KRA to delist non-compliant VAT accounts
Kenya Revenue Authority (KRA) will start cleaning its register to de-activate accounts of businesses that have Value Added-Tax (VAT) obligations but persistently fill nil returns in the latest bid to tighten tax evasion loopholes and boost domestic revenues.
The move means that Personal Identification Numbers (PINs) of businesses with VAT obligations will be delisted, effectively cutting them off from making critical transactions like opening bank accounts or property transfers where proof of an active taxpayer’s PIN is always demanded.
An internal memo dated August 5 within the domestic taxes department shows that the drastic move came after KRA realised a surge in the number of taxpayers with VAT obligations in its register but are either not filing their monthly VAT returns or consistently filing nil returns.
“The department has therefore embarked on a taxpayer register cleaning exercise to ensure that it supports complaisance activities,” Evans Nyakang’o, Commissioner for Domestic Taxes said in the memo.

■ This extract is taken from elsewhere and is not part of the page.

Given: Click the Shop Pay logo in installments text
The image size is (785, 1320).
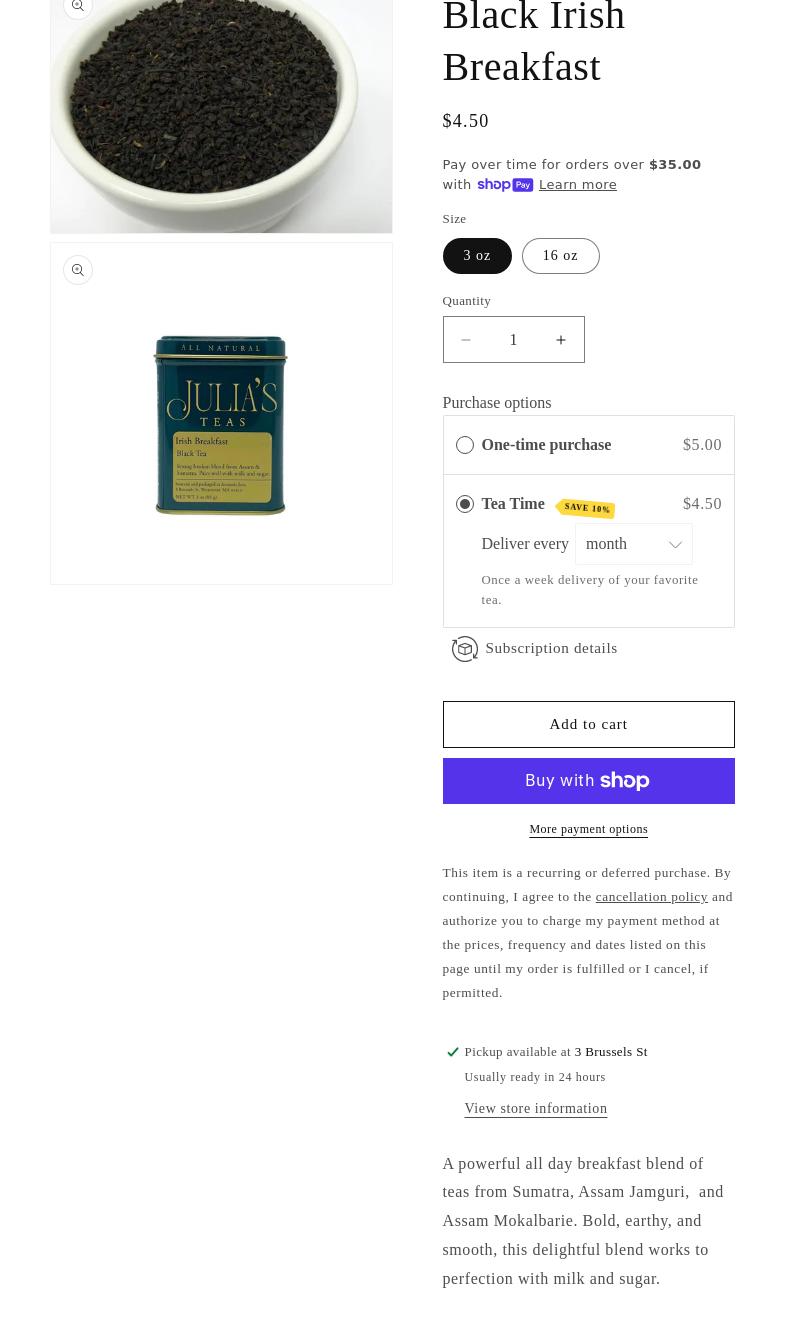Looking at the screenshot, I should 504,185.
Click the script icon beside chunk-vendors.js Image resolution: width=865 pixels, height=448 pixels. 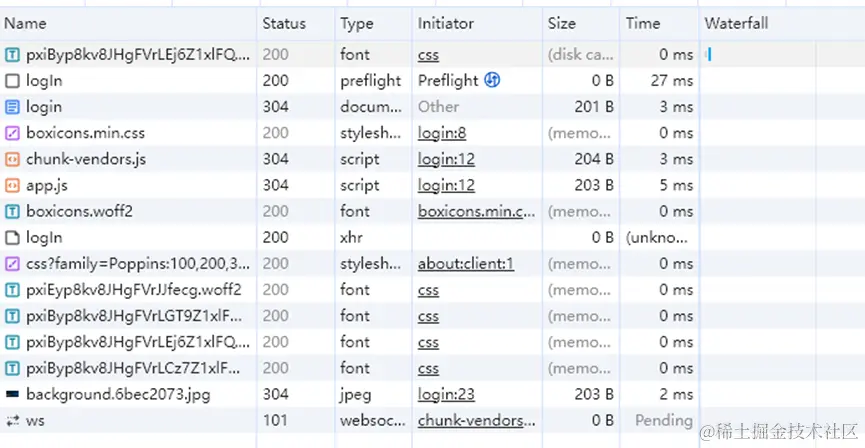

It adds; that “identified taxpayers will not be allowed to file original or amended VAT returns and their PINs will not be accepted for VAT input claims by other taxpayers.”
Affected taxpayers will, however, be permitted to settle any pending VAT liabilities.
Erroneous VAT obligation, inactive/dormant taxpayers and closed-down companies are some of the reasons contributing to the huge number of nil and non-filers.
New VAT entrants will be validated as they onboard the tax register.
Taxable goods
Businesses expecting to supply taxable goods worth more than Sh5 million are often required to register for VAT, which is currently charged at a rate of 16 per cent for general goods and services.
Filing nil return often insinuates that a taxpayer did not receive any income within a given fiscal year or income generated was below the taxable level. The rising number of nil VAT returns could, however, be a signal that businesses are either recording losses due to hard economic times or using that strategy to evade taxes.
KRA had in June said plans to deactivate about 100,000 accounts of VAT defaulters aimed at wiping out tax evaders. The taxman is under pressure from the National Treasury to collect more revenue to finance almost three-quarters of the budget hole in the 2022/23 fiscal year.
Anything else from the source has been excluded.